O’Carroll, blessed with the same blazing intelligence and high energy levels as her mother, is one of the three legs upon which rests the tripod of this Caherlistrane exploration. The place has an astounding richness of myth and legend buried deep within the bowels of the faery hill of Knockma, and an abundance too, an almost bottomless well, of musical, literary and artistic creativity.
Mam had heard me speak of my fancy to write a book about the place for years but life kept getting in the way until one glory-day when Eilish O’Carroll got in touch a few years ago. She met Mam in our house subsequently, some months after Mam had absorbed the fact that cancerous cells had established base camp in her left lung. They got on like a house on fire, the two of them.
O’Carroll, you see, had captured one of my emails that had been flung out of space only to land in her inbox, perky as you like and tagged Caherlistrane. On purpose. There are no accidents. It was mere serendipity that that message coincided precisely with her avowed determination, her mission, to finally explore the mysterious Shangri-La of her childhood, Caherlistrane. We met, we hit it off, and the book is the result.
O’Carroll, an actor and a deliciously sultry singer, who can out-Eartha Eartha Kitt any day, has written her own solo show, Live, Love, Laugh, and will star in John Murphy’s Elvis Is My Daddy musical in the Olympia in May 2016. The other two tripod ‘legs’ involved in this saga, Sean Keane and Vivian Nesbitt, have also written their own solo performances.
Keane (brother of singer Dolores) penned Granny’s Suitcase, based on the song collection memorabilia of his grandmother, May Keane. They called her ‘MaMa’. Nesbitt is an American writer, actor (Breaking Bad) and NPR presenter, whose New York award-winning play, The Bark and The Tree, revolves around the life of her poet great great grandmother, Eva of The Nation. Born plain old Mary Anne Kelly, that fiery muse of the Young Irelanders, who wrote for The Nation along with Speranza, Oscar Wilde’s mother, lived in Caherlistrane in the mid-nineteenth century.

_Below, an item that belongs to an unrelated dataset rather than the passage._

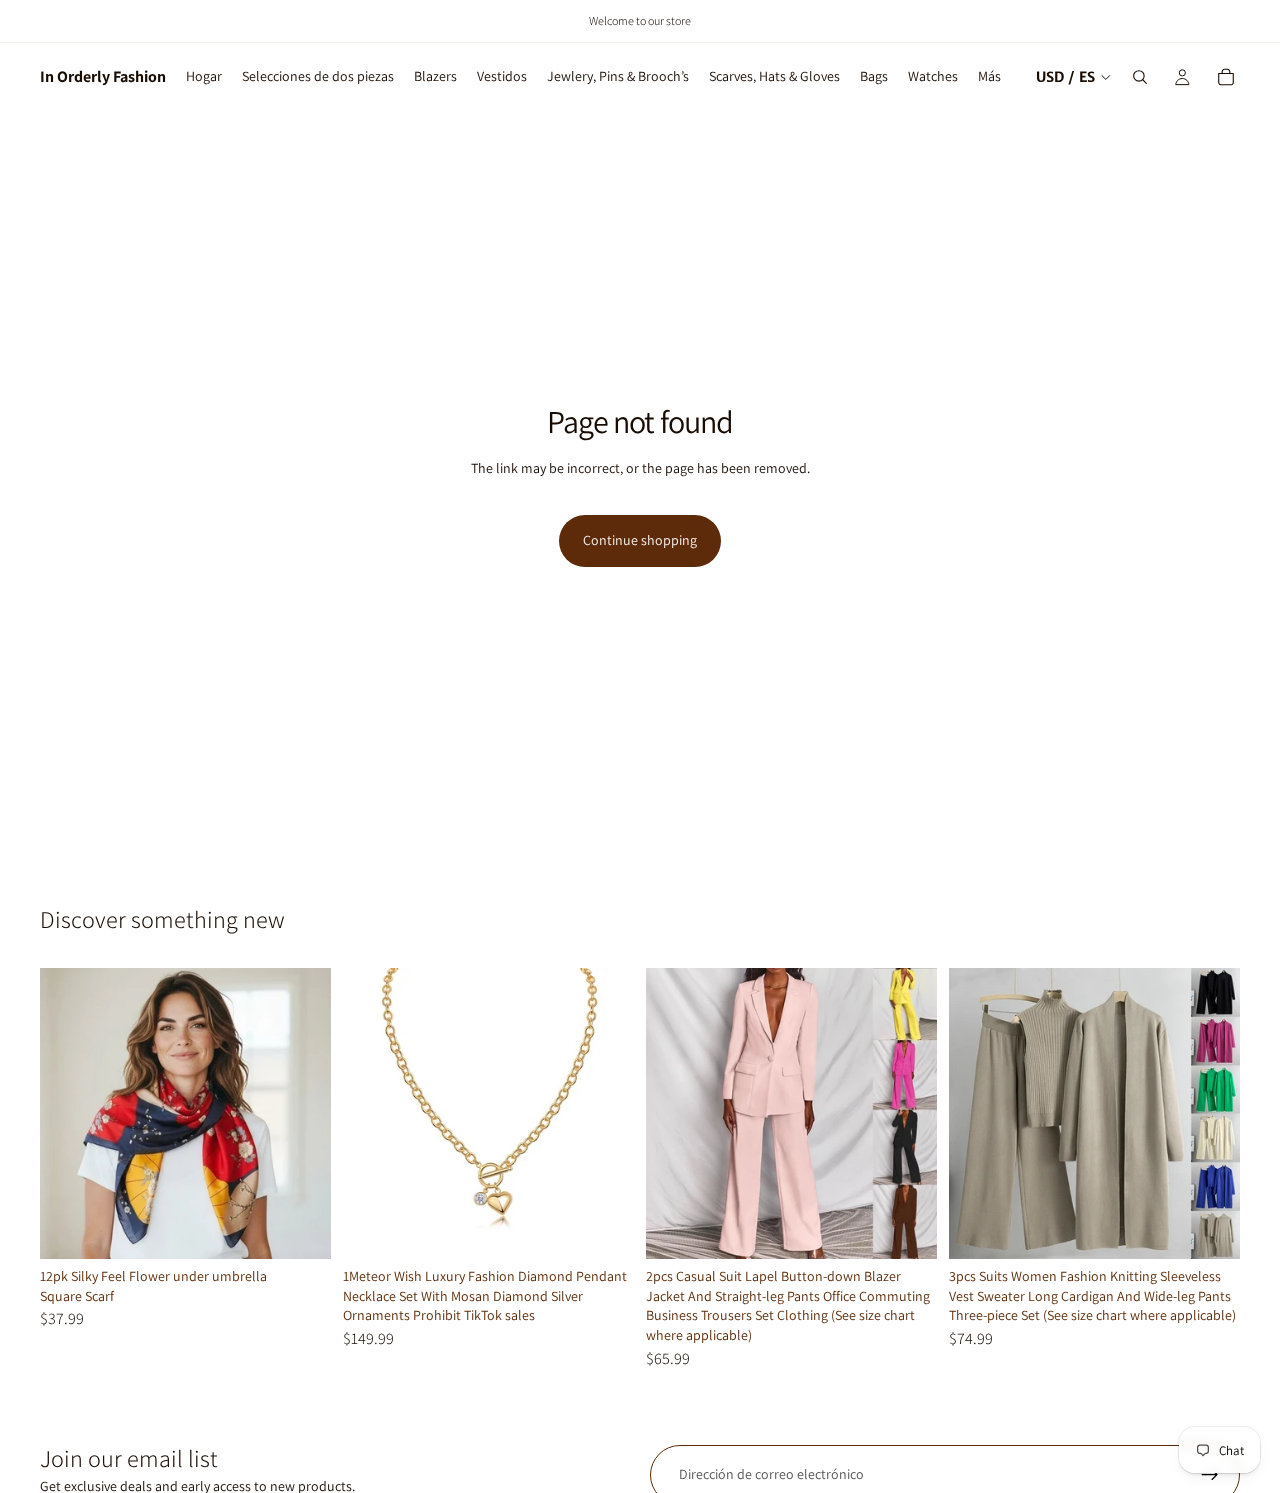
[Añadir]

The Bark and The Tree was performed to jubilant acclaim by Nesbitt in Los Angeles on March 26, 2016, as part of the LA Theatre Women’s Festival. Like O'Carroll and Keane, Nesbitt is a singer too, and a mighty singer at that. Based in Albuquerque, where she lives with her husband, John Dillon, they play in the El Dorito Rythym Section together, and they also run the Sol Acting Academy there. Dillon was in the crowd at Woodstock, a month after the moon landing in July 1969. He co-presents The Art of The Song on NPR with Nesbitt, and he also makes and repairs guitars for startlingly famous people. So. Three famous people, all three of them artists, all three writers, and all three creators of solo shows, and one small parish — what are the odds?
The contents of Caherlistrane, a beloved mish-mash of flotsam and jetsam with only the tenuous link of parish to bind such an incongruous concoction together, were hoarded with affection, and serious intent, for more than two decades. Seamus Heaney makes an appearance, through the auspices of his dear friend, the poet, writer and our local parish priest, Fr Pat O'Brien, as do, briefly and tangentially, Mary Costello, Emily Lawless, Anne Enright and Michael Harding.
Of the Caherlistrane book, Pat (for that is what we have called him, our friend too, for thirty years and more) says: “The chapters about the Keanes succeed utterly in living out the words of Seamus Heaney, which I quoted at Rita Keane’s funeral: ‘Sing yourself back to where the singing comes from’, and it happens to be Caherlistrane, for which we must all be eternally grateful. All of the people in the web the Keanes created are mentioned here by Mary J and so this book now takes its rightful place in that group, and that’s saying something very high indeed.”
And it gets better. Lordy, but how Mam would love this next bit. Costello, the only Irish writer nominated for this year’s International Dublin Literary Award, our friend, and the author of the shudderingly sad Academy Street, says that Caherlistrane has “a touch of magic about it”. She asserts that it is the “confluence of extraordinary coincidences and events and Mary J’s gift of sensing the serendipity of it all that gives the book its grace and hypnotic charm. Through her eyes” – and this is the bull’s eye – “we see that all things lofty really do reside in the local”. A response as replete with acuity as that (for that is precisely what the book attempts, to show that the lofty is the local) is what makes years of research, and the drudgery of endless editing, worthwhile. And Costello, bless her perspicacity, unwittingly nailed those years of work to the wall, hitting the sweet spot that Nesbitt describes as the place where the rubber meets the road.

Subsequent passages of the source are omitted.